TASK ITEM » Find the line containing "Task: Click the chat message input field" in the entries below. Restate it and each line after it, word for word, up to and including the line containing "Image resolution: width=1332".

DATASET RECORDS »

== Segment start ==

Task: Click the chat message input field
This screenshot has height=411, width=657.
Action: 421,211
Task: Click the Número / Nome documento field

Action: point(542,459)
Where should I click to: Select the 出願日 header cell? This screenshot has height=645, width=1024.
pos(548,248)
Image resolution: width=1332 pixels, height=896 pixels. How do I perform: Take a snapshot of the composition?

== Segment end ==
== Segment start ==

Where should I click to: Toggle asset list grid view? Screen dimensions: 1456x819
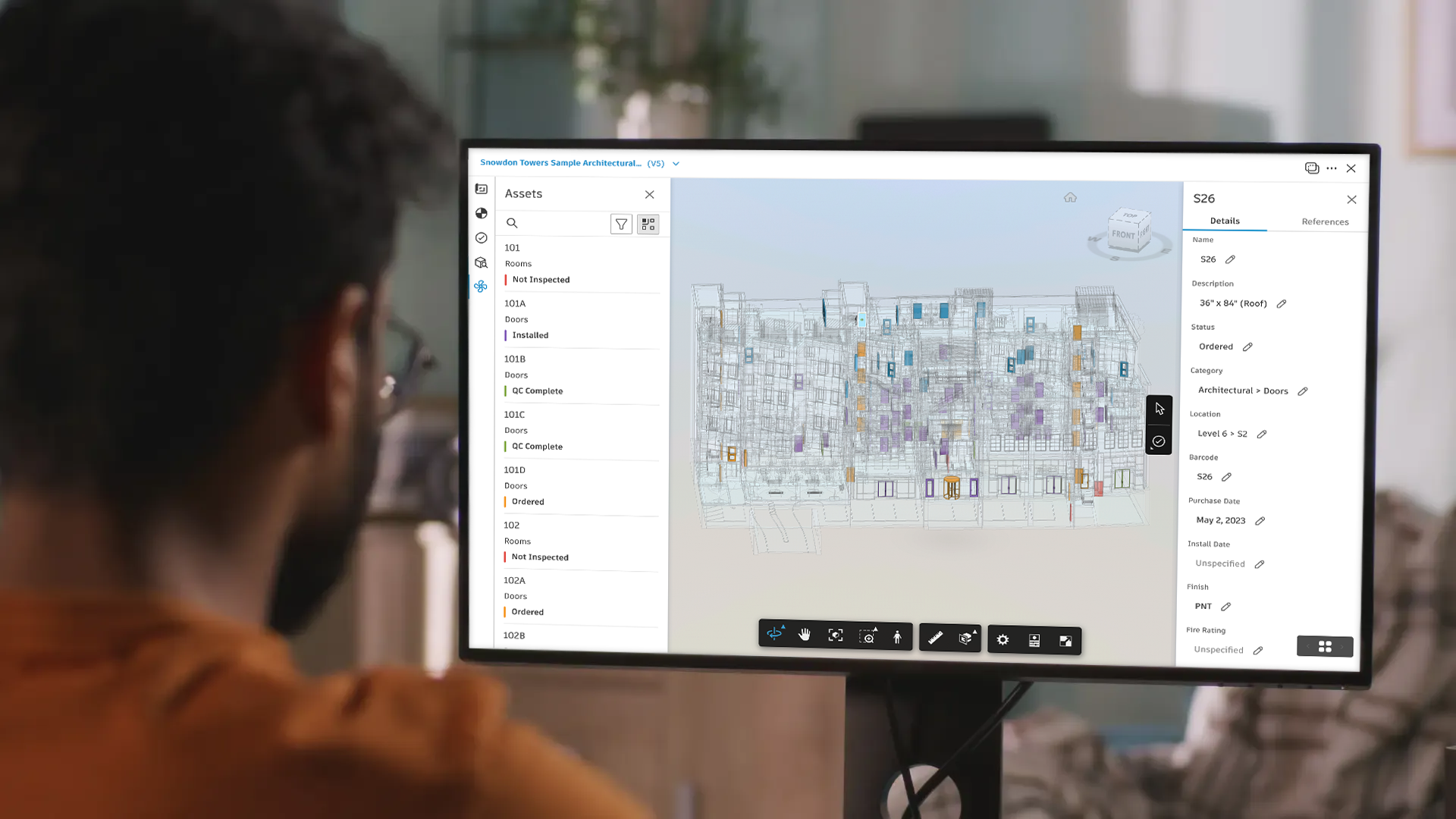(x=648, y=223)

== Segment end ==
== Segment start ==

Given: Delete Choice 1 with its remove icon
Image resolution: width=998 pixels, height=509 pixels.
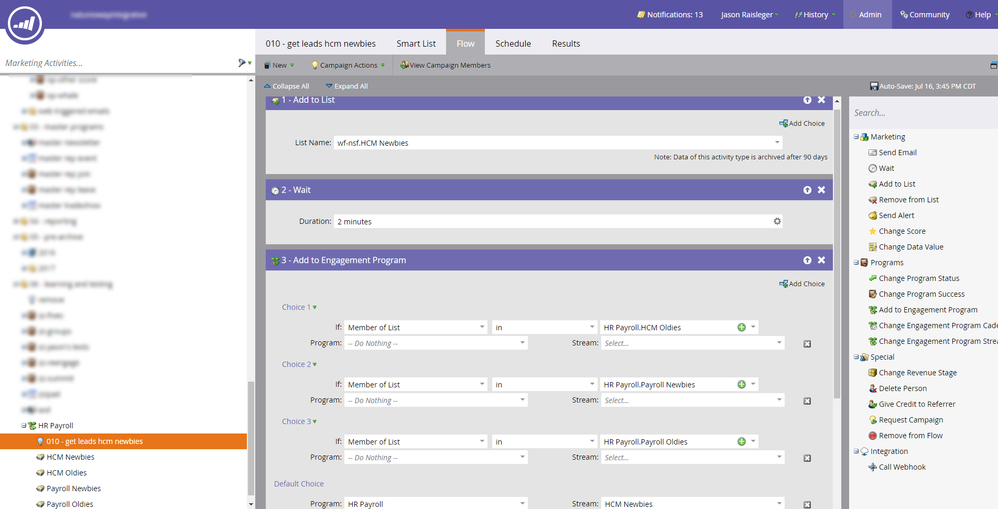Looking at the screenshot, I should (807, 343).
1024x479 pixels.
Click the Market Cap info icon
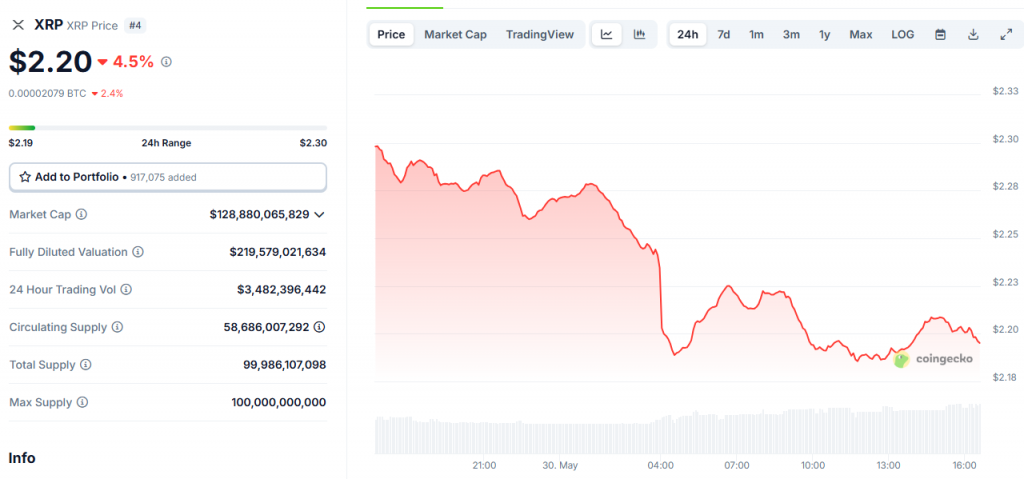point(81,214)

== Segment end ==

COMPLETED EXERCISE »
Task: Click the chat message input field
This screenshot has height=411, width=657.
Action: 421,211
Task: Click the Número / Nome documento field

Action: point(542,459)
Where should I click to: Select the 出願日 header cell? This screenshot has height=645, width=1024.
pos(548,248)
Image resolution: width=1332 pixels, height=896 pixels. How do I perform: Take a snapshot of the composition?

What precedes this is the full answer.